Elle abaisse finalement ses bras face à notre manque de réaction et les replie contre elle-même, si maigre, si fine. Je me répète, mais tellement fragile.

Je tourne mes yeux vers la surveillante. Elle n'est pas en état de quoi que ce soit. Car les marques sont à vif. Les croûtes à peine faites. Sur les avant-bras. Remontent plus haut. Disparaissent sous ses manches, entre le coude et l'épaule. Mais je suis sûre qu'il y en a à d'autres endroits.

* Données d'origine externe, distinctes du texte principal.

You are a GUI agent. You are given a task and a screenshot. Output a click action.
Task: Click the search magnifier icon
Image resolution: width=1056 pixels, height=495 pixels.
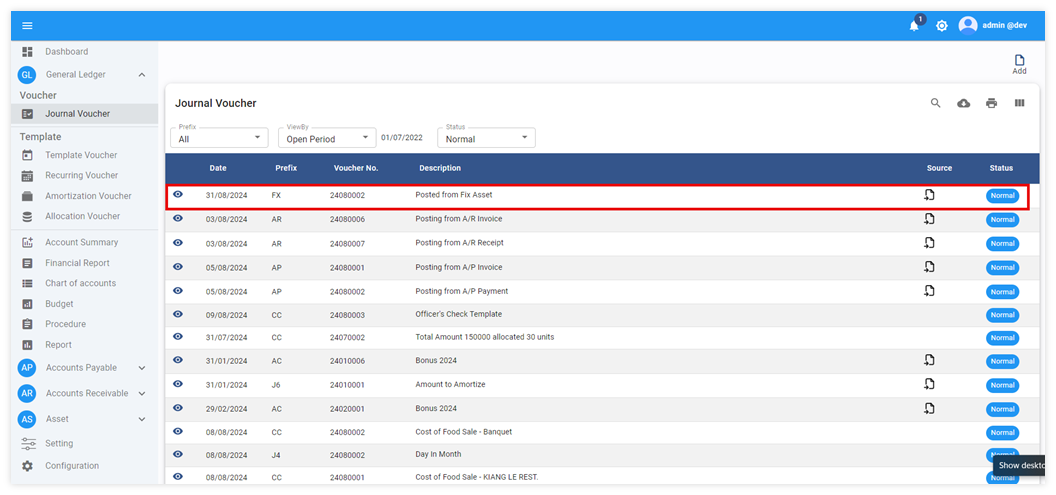click(x=936, y=103)
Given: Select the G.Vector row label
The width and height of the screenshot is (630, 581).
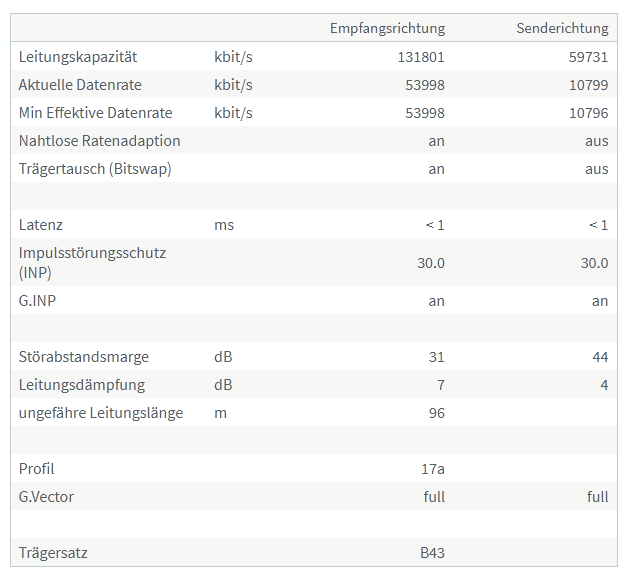Looking at the screenshot, I should click(46, 496).
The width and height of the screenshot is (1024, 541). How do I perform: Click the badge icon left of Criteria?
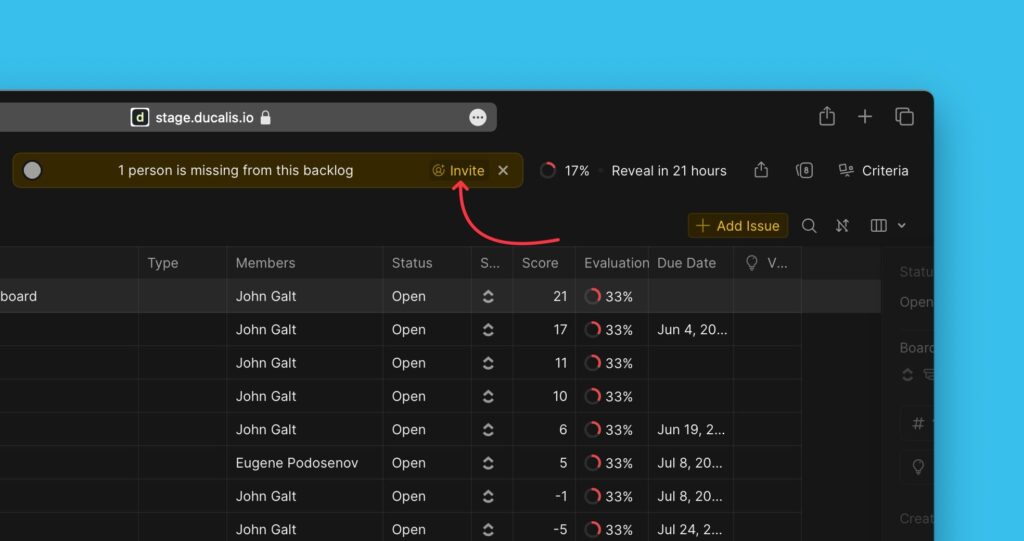click(804, 170)
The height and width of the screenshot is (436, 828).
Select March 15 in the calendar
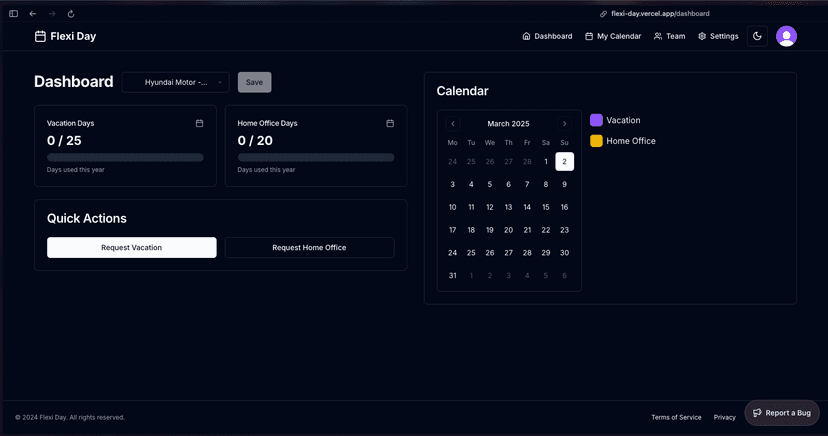(x=546, y=207)
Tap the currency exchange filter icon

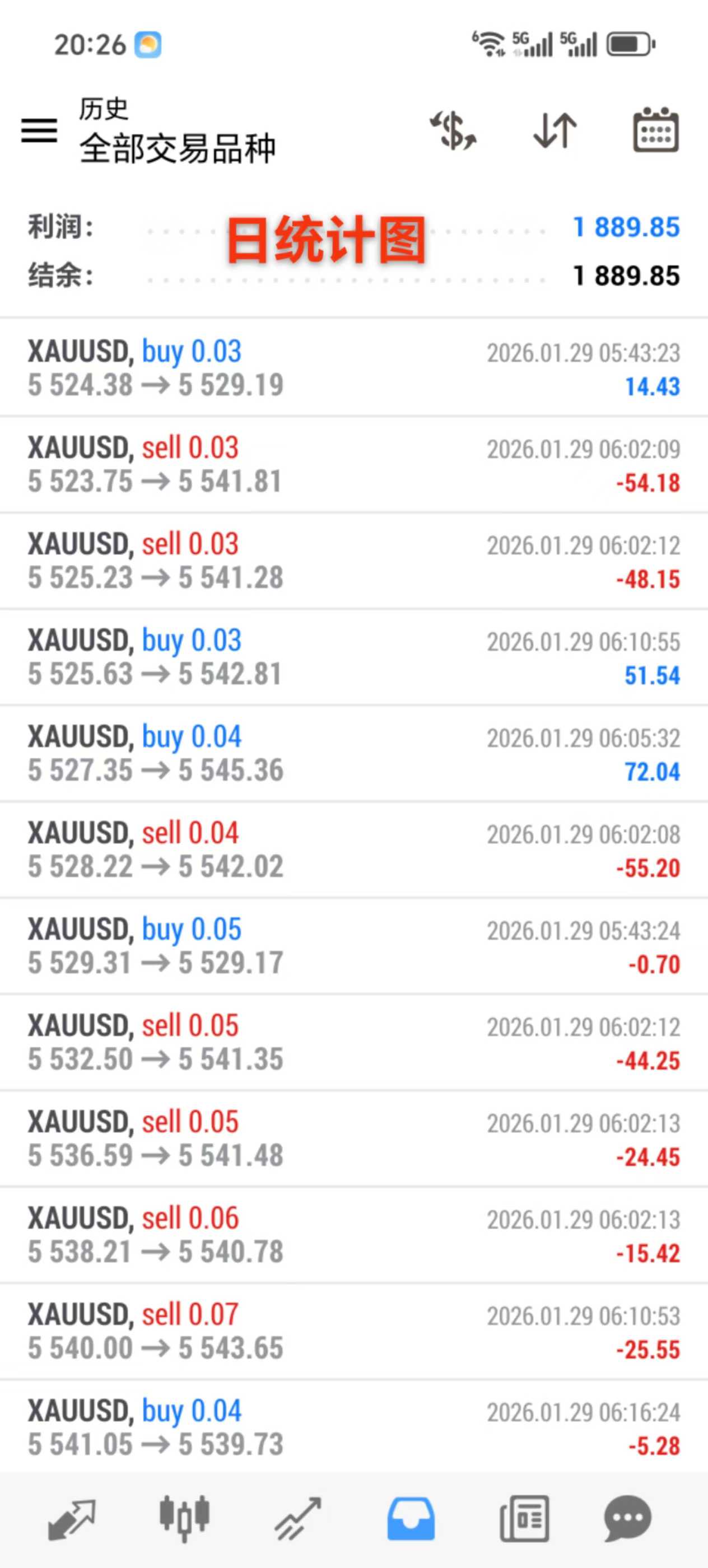tap(454, 130)
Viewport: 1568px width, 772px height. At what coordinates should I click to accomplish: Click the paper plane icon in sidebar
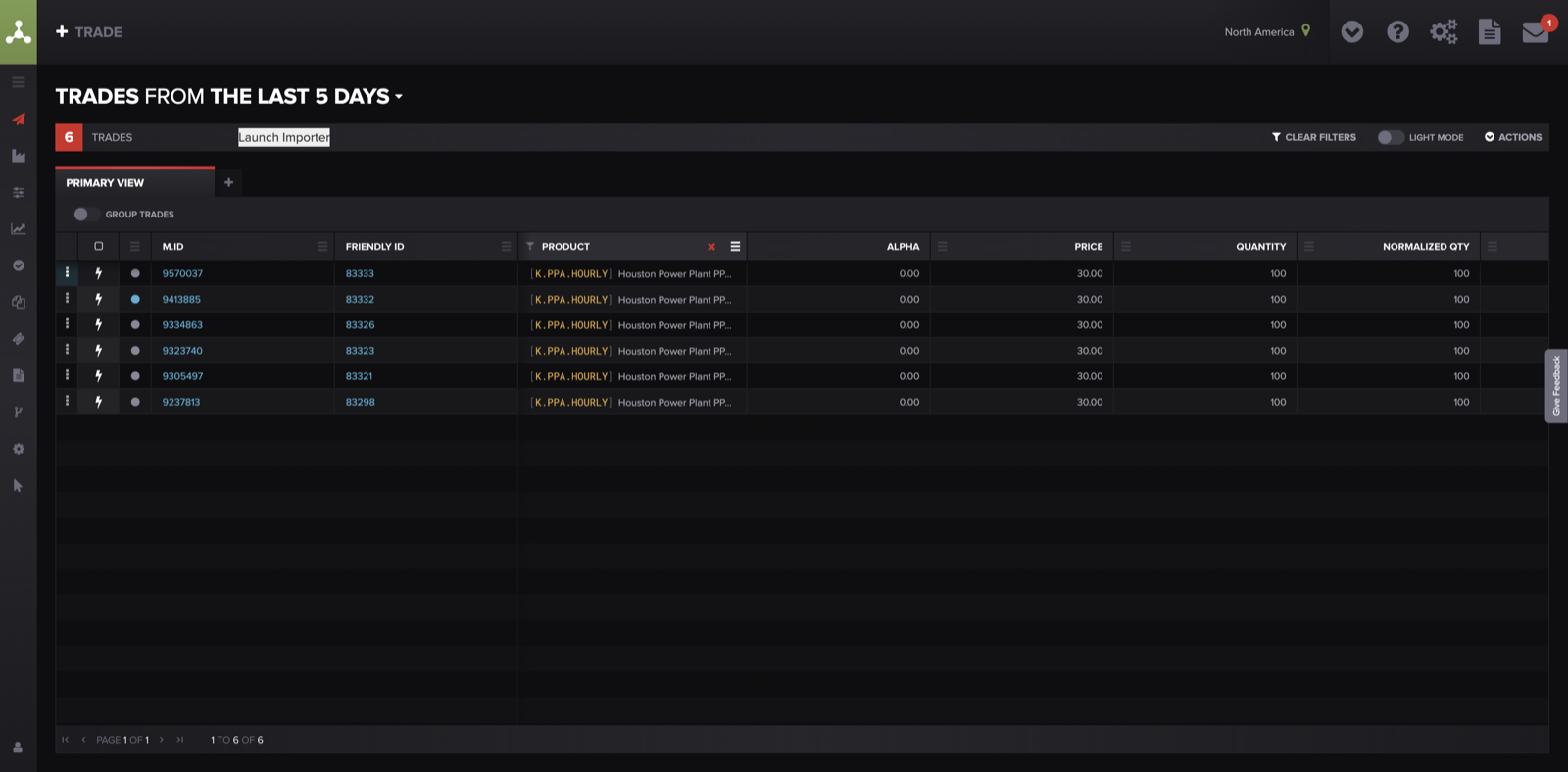point(18,119)
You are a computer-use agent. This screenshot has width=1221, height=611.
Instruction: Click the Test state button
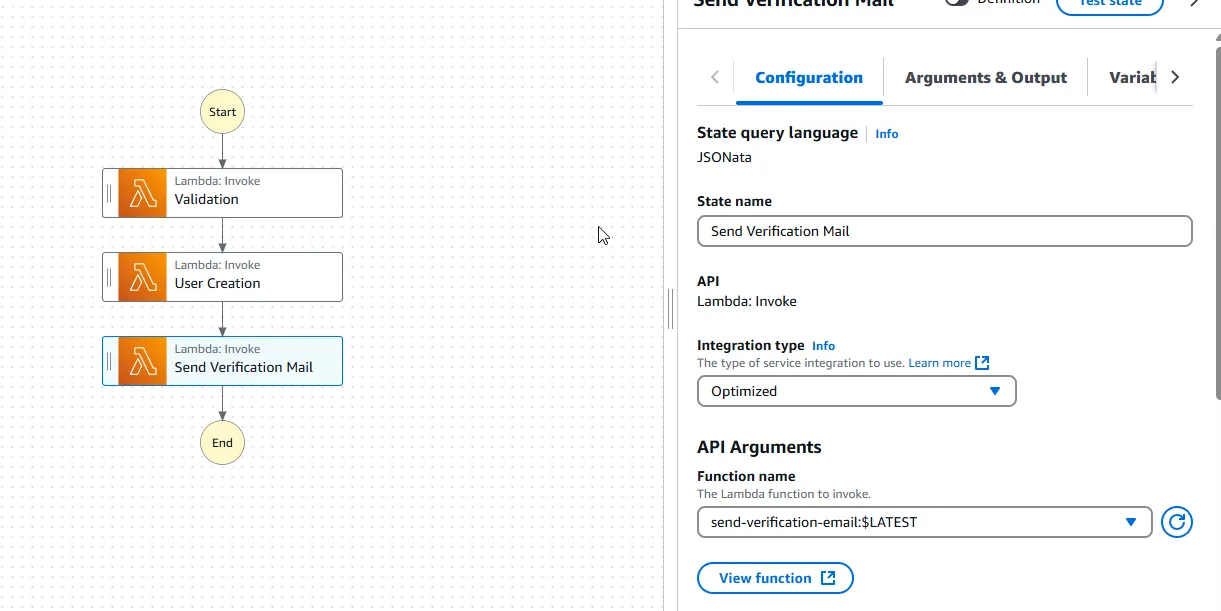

Alors je m'avance. Un premier pas, timide. Un deuxième. Puis le troisième est rapidement franchi et je la serre contre moi de toutes mes forces. Au début surprise, Coraline répond à mon étreinte et après à peine quelques secondes, ses épaules recommencent à s'agiter de spasmes de plus en plus rapprochés. Elle pleure. Enfin. Pour quelque chose envers lequel elle n'avait encore jamais versé une seule larme. Après tant de jours, de semaines, de mois à se retenir. Elle évacue tout, repousse tant bien que mal hors d'elle les sentiments négatifs la rongeant. J'entends la porte du bureau s'ouvrir, puis se refermer. Mall est sortie. Elle a compris, compris qu'elle était impuissante, au contraire de moi. J'aurais préféré l'être, j'aurais préféré ne pas avoir subi ce que j'ai subi. Mais ces horreurs, mon passé, ont fait de moi ce que je suis aujourd'hui, c'est-à-dire une personne dans le pouvoir d'aider une jeune adolescente brisée bien trop tôt par la vie.

- Elle... Elle...

- Chh, calme-toi... Respires, tu auras tout le temps de parler après...

- Non... Elle, elle va...

- Qui, elle?

- ...

- Ta mère?

Son silence me répond, mais le rythme de ses sanglots s'intensifie et elle s'agrippe encore plus à moi, comme si elle avait peur. Peur que je la lâche, peur que je disparaisse. Mais rien de tout cela ne se produira.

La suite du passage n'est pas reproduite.